WHAT TO WORK ON =
What do the entries below say? Restate them word for word.

EXTRACTED DATA =
§ §

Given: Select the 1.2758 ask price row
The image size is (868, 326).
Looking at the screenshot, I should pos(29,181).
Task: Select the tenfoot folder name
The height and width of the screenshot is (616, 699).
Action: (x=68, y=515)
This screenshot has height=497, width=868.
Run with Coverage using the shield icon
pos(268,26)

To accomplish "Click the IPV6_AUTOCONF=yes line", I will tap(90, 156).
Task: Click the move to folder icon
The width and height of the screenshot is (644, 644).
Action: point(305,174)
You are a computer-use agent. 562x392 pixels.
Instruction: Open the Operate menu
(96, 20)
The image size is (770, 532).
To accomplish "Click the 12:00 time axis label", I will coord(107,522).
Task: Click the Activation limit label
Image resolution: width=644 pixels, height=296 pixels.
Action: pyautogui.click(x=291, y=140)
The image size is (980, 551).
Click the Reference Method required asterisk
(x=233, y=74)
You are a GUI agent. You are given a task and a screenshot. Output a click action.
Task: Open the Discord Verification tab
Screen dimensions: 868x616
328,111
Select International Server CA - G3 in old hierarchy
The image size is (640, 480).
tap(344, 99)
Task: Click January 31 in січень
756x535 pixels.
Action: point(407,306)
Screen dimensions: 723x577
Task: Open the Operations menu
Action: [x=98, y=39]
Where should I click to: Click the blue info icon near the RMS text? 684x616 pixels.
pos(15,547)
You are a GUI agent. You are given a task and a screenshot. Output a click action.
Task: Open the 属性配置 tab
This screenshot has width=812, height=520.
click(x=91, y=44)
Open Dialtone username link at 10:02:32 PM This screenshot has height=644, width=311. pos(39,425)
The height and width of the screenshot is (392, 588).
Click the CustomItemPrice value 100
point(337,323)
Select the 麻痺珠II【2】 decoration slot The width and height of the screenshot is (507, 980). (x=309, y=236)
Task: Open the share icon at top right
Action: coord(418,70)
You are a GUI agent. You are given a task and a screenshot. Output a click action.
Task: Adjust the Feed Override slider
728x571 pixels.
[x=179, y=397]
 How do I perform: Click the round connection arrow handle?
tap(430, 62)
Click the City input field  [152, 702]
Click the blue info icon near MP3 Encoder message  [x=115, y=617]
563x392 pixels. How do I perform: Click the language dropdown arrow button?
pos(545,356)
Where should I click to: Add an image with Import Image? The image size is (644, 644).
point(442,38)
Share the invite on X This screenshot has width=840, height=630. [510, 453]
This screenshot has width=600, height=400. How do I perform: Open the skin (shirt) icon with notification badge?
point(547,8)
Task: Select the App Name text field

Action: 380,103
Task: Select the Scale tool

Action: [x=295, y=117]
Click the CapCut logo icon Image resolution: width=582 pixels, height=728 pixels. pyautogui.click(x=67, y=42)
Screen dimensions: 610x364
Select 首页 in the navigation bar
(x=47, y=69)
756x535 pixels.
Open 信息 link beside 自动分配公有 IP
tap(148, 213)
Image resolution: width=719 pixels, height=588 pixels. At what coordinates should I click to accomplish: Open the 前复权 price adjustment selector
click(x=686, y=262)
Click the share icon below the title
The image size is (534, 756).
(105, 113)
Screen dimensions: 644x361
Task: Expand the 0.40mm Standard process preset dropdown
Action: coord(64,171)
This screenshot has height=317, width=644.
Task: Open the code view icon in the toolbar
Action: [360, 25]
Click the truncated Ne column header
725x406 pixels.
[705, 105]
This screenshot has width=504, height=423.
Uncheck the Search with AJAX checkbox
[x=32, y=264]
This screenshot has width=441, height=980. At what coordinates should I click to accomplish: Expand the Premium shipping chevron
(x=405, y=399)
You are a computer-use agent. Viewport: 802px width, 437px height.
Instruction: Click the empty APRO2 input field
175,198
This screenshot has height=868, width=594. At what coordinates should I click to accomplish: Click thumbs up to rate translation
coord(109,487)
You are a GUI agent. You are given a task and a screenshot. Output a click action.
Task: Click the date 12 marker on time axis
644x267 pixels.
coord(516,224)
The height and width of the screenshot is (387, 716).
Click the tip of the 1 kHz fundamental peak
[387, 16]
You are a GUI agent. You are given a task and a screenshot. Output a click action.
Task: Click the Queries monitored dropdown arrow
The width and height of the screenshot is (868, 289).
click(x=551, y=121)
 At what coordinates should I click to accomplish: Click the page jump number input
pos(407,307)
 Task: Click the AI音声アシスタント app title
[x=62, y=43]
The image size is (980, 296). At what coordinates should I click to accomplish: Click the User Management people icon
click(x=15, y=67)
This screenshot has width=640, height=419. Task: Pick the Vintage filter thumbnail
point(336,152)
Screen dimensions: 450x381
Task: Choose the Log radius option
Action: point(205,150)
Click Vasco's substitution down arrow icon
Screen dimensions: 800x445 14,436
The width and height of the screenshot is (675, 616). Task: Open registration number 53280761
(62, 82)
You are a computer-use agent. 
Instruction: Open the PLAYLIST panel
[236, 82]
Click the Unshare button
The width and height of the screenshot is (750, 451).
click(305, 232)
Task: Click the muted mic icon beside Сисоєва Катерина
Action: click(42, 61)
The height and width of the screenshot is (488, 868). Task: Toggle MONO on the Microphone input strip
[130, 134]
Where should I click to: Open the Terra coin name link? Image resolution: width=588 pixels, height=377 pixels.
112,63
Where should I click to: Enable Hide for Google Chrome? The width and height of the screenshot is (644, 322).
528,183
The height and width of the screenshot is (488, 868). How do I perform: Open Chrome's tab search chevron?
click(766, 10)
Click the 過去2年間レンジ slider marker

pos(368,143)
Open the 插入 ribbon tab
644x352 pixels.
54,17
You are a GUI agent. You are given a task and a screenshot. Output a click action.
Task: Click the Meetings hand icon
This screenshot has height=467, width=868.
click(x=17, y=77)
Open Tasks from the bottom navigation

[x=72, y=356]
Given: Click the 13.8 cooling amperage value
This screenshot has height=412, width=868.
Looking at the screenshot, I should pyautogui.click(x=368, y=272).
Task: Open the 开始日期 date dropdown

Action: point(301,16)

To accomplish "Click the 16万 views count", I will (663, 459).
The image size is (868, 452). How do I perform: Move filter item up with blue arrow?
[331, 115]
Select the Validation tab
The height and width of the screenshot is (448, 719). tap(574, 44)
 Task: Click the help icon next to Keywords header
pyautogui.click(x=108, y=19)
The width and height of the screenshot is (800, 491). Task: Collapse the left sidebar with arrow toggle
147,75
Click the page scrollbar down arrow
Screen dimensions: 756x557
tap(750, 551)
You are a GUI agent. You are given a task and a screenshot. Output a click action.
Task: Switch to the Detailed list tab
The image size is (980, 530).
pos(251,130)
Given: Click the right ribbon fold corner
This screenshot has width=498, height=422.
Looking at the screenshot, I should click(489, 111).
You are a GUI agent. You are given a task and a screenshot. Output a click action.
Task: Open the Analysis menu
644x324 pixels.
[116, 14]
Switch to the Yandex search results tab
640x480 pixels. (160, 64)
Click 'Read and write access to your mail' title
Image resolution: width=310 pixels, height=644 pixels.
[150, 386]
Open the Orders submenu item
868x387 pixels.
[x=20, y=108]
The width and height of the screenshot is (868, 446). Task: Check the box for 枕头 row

§ §

REPLY =
Given: Select the 1.2758 ask price row
The image size is (868, 326).
Looking at the screenshot, I should pos(29,181).
Task: Select the tenfoot folder name
The height and width of the screenshot is (616, 699).
Action: (x=68, y=515)
This screenshot has height=497, width=868.
Run with Coverage using the shield icon
pos(268,26)

To accomplish "Click the IPV6_AUTOCONF=yes line", I will tap(90, 156).
Task: Click the move to folder icon
The width and height of the screenshot is (644, 644).
Action: point(305,174)
You are a computer-use agent. 562x392 pixels.
Instruction: Open the Operate menu
(96, 20)
The image size is (770, 532).
To accomplish "Click the 12:00 time axis label", I will coord(107,522).
Task: Click the Activation limit label
Image resolution: width=644 pixels, height=296 pixels.
Action: pyautogui.click(x=291, y=140)
The image size is (980, 551).
Click the Reference Method required asterisk
(x=233, y=74)
You are a GUI agent. You are given a task and a screenshot. Output a click action.
Task: Open the Discord Verification tab
Screen dimensions: 868x616
328,111
Select International Server CA - G3 in old hierarchy
The image size is (640, 480).
tap(344, 99)
Task: Click January 31 in січень
756x535 pixels.
Action: point(407,306)
Screen dimensions: 723x577
Task: Open the Operations menu
Action: [x=98, y=39]
Where should I click to: Click the blue info icon near the RMS text? 684x616 pixels.
pos(15,547)
You are a GUI agent. You are given a task and a screenshot. Output a click action.
Task: Open the 属性配置 tab
This screenshot has width=812, height=520.
click(x=91, y=44)
Open Dialtone username link at 10:02:32 PM This screenshot has height=644, width=311. pos(39,425)
The height and width of the screenshot is (392, 588).
Click the CustomItemPrice value 100
point(337,323)
Select the 麻痺珠II【2】 decoration slot The width and height of the screenshot is (507, 980). (x=309, y=236)
Task: Open the share icon at top right
Action: coord(418,70)
You are a GUI agent. You are given a task and a screenshot. Output a click action.
Task: Adjust the Feed Override slider
728x571 pixels.
[x=179, y=397]
 How do I perform: Click the round connection arrow handle?
tap(430, 62)
Click the City input field  [152, 702]
Click the blue info icon near MP3 Encoder message  [x=115, y=617]
563x392 pixels. How do I perform: Click the language dropdown arrow button?
pos(545,356)
Where should I click to: Add an image with Import Image? The image size is (644, 644).
point(442,38)
Share the invite on X This screenshot has width=840, height=630. [510, 453]
This screenshot has width=600, height=400. How do I perform: Open the skin (shirt) icon with notification badge?
point(547,8)
Task: Select the App Name text field

Action: 380,103
Task: Select the Scale tool

Action: [x=295, y=117]
Click the CapCut logo icon Image resolution: width=582 pixels, height=728 pixels. pyautogui.click(x=67, y=42)
Screen dimensions: 610x364
Select 首页 in the navigation bar
(x=47, y=69)
756x535 pixels.
Open 信息 link beside 自动分配公有 IP
tap(148, 213)
Image resolution: width=719 pixels, height=588 pixels. At what coordinates should I click to accomplish: Open the 前复权 price adjustment selector
click(x=686, y=262)
Click the share icon below the title
The image size is (534, 756).
(105, 113)
Screen dimensions: 644x361
Task: Expand the 0.40mm Standard process preset dropdown
Action: coord(64,171)
This screenshot has height=317, width=644.
Task: Open the code view icon in the toolbar
Action: [360, 25]
Click the truncated Ne column header
725x406 pixels.
[705, 105]
This screenshot has width=504, height=423.
Uncheck the Search with AJAX checkbox
[x=32, y=264]
This screenshot has width=441, height=980. At what coordinates should I click to accomplish: Expand the Premium shipping chevron
(x=405, y=399)
You are a computer-use agent. Viewport: 802px width, 437px height.
Instruction: Click the empty APRO2 input field
175,198
This screenshot has height=868, width=594. At what coordinates should I click to accomplish: Click thumbs up to rate translation
coord(109,487)
You are a GUI agent. You are given a task and a screenshot. Output a click action.
Task: Click the date 12 marker on time axis
644x267 pixels.
coord(516,224)
The height and width of the screenshot is (387, 716).
Click the tip of the 1 kHz fundamental peak
[387, 16]
You are a GUI agent. You are given a task and a screenshot. Output a click action.
Task: Click the Queries monitored dropdown arrow
The width and height of the screenshot is (868, 289).
click(x=551, y=121)
 At what coordinates should I click to accomplish: Click the page jump number input
pos(407,307)
 Task: Click the AI音声アシスタント app title
[x=62, y=43]
The image size is (980, 296). At what coordinates should I click to accomplish: Click the User Management people icon
click(x=15, y=67)
This screenshot has width=640, height=419. Task: Pick the Vintage filter thumbnail
point(336,152)
Screen dimensions: 450x381
Task: Choose the Log radius option
Action: point(205,150)
Click Vasco's substitution down arrow icon
Screen dimensions: 800x445 14,436
The width and height of the screenshot is (675, 616). Task: Open registration number 53280761
(62, 82)
You are a computer-use agent. 
Instruction: Open the PLAYLIST panel
[236, 82]
Click the Unshare button
The width and height of the screenshot is (750, 451).
click(305, 232)
Task: Click the muted mic icon beside Сисоєва Катерина
Action: click(42, 61)
The height and width of the screenshot is (488, 868). Task: Toggle MONO on the Microphone input strip
[130, 134]
Where should I click to: Open the Terra coin name link? Image resolution: width=588 pixels, height=377 pixels.
112,63
Where should I click to: Enable Hide for Google Chrome? The width and height of the screenshot is (644, 322).
528,183
The height and width of the screenshot is (488, 868). How do I perform: Open Chrome's tab search chevron?
click(766, 10)
Click the 過去2年間レンジ slider marker

pos(368,143)
Open the 插入 ribbon tab
644x352 pixels.
54,17
You are a GUI agent. You are given a task and a screenshot. Output a click action.
Task: Click the Meetings hand icon
This screenshot has height=467, width=868.
click(x=17, y=77)
Open Tasks from the bottom navigation

[x=72, y=356]
Given: Click the 13.8 cooling amperage value
This screenshot has height=412, width=868.
Looking at the screenshot, I should pyautogui.click(x=368, y=272).
Task: Open the 开始日期 date dropdown

Action: point(301,16)

To accomplish "Click the 16万 views count", I will (663, 459).
The image size is (868, 452). How do I perform: Move filter item up with blue arrow?
[331, 115]
Select the Validation tab
The height and width of the screenshot is (448, 719). tap(574, 44)
 Task: Click the help icon next to Keywords header
pyautogui.click(x=108, y=19)
The width and height of the screenshot is (800, 491). Task: Collapse the left sidebar with arrow toggle
147,75
Click the page scrollbar down arrow
Screen dimensions: 756x557
tap(750, 551)
You are a GUI agent. You are given a task and a screenshot. Output a click action.
Task: Switch to the Detailed list tab
The image size is (980, 530).
pos(251,130)
Given: Click the right ribbon fold corner
This screenshot has width=498, height=422.
Looking at the screenshot, I should click(489, 111).
You are a GUI agent. You are given a task and a screenshot. Output a click action.
Task: Open the Analysis menu
644x324 pixels.
[116, 14]
Switch to the Yandex search results tab
640x480 pixels. (160, 64)
Click 'Read and write access to your mail' title
Image resolution: width=310 pixels, height=644 pixels.
[150, 386]
Open the Orders submenu item
868x387 pixels.
[x=20, y=108]
The width and height of the screenshot is (868, 446). Task: Check the box for 枕头 row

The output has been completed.